Aim of the task:
Please continue the article below on the Massachusetts College of Osteopathy from the point where it ends.

= Massachusetts College of Osteopathy =

The Massachusetts College of Osteopathy was an American Osteopathic college that operated from 1897 to 1944.

The Massachusetts College of Osteopathy was established as the Boston Institute of Osteopathy in October 1897. It was incorporated on October 31, 1898. The founding officers were Dr. Clinton E. Achorn (president), Sidney A. Ellis (vice president), Dr. Ada A. Achorn (secretary and treasurer).

From 1897 to 1900, the Massachusetts College of Osteopathy was located in Suite 1 of The Ilkley (176 Huntington Avenue, Boston). Due to increased enrollment, the school moved to 696 Huntington Avenue. When that building was sold to the Harvard Medical School, the College of Osteopathy temporarily relocated to an apartment building on the corner of Vancouver Street and Huntington Avenue. In 1904, the school moved to the John Brown estate at 12 Craigie Street in Cambridge, Massachusetts. In 1913, the college purchased the larger Johanna Quinn House in East Cambridge so that the school, hospital, and dispensary all could be located in one place. The college moved to the Quinn House in November 1916. In January 1918 it moved again, this time to 415 Newbury Street in Boston. In 1939 the college opened a new hospital and college at 619 Commonwealth Avenue.

In 1902, the school became one of the first osteopathic colleges to expand its course of study. In September 1902 the course was expanded from 20 months to 24 months. The following year it was expanded to a three year course of nine months each. In 1915 the program was increased to four years.

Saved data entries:

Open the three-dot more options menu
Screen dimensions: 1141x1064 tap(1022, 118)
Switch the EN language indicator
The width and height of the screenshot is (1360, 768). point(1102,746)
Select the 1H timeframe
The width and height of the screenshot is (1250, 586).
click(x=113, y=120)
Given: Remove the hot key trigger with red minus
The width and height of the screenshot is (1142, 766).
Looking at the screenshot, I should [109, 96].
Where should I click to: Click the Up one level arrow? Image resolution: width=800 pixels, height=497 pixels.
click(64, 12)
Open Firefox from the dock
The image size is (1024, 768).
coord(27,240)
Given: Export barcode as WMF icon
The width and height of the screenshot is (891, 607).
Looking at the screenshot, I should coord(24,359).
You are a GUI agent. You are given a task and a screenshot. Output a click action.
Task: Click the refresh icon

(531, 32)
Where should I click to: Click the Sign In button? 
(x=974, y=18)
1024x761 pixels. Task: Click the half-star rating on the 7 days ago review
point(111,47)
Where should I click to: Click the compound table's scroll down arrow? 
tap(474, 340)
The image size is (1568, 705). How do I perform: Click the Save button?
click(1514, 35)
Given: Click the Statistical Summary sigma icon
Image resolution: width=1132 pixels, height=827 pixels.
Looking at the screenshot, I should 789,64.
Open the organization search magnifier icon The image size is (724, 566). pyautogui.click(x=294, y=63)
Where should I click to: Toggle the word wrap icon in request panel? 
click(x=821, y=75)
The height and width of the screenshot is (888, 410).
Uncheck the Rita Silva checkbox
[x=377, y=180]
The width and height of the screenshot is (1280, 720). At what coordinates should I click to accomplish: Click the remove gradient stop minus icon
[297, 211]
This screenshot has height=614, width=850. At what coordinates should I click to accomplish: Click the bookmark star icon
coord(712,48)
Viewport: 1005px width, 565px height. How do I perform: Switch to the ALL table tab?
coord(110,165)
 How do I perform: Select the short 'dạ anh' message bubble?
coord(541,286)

Task output:
On January 30, 1903, the school's name was changed to the Massachusetts College of Osteopathy and new officers were elected. Dr. Wilfred E. Harris became the school's new president, Dr. Howard T. Crawford became vice president, Dr. Francis Killpatrick Byrkit was elected secretary, and Frank M. Slagle, who had been serving as the school's dean since February 1902, was given the additional role as school treasurer. In 1906 the state gave the college a license to award the Doctor of Osteopathic Medicine degree. On July 18, 1916, Dr. Eldridge D. Atwood, a 1914 graduate of the College of Osteopathy shot president Wilfred E. Harris at his office at the Hotel Buckminster. Atwood shot Harris two hours after his girlfriend and fellow College of Osteopathy alumni Dr. Celia Adams committed suicide. Atwood stated that his motive for the crime was Harris' romantic involvement with Adams. Harris died from his wounds on July 25, 1916. Harris was succeeded as president by the rector of the Church of the Ascension in Cambridge, Rev. Francis L. Beal. Beal was the first member of the clergy to head a medical college.

The Massachusetts College of Osteopathy closed in 1944.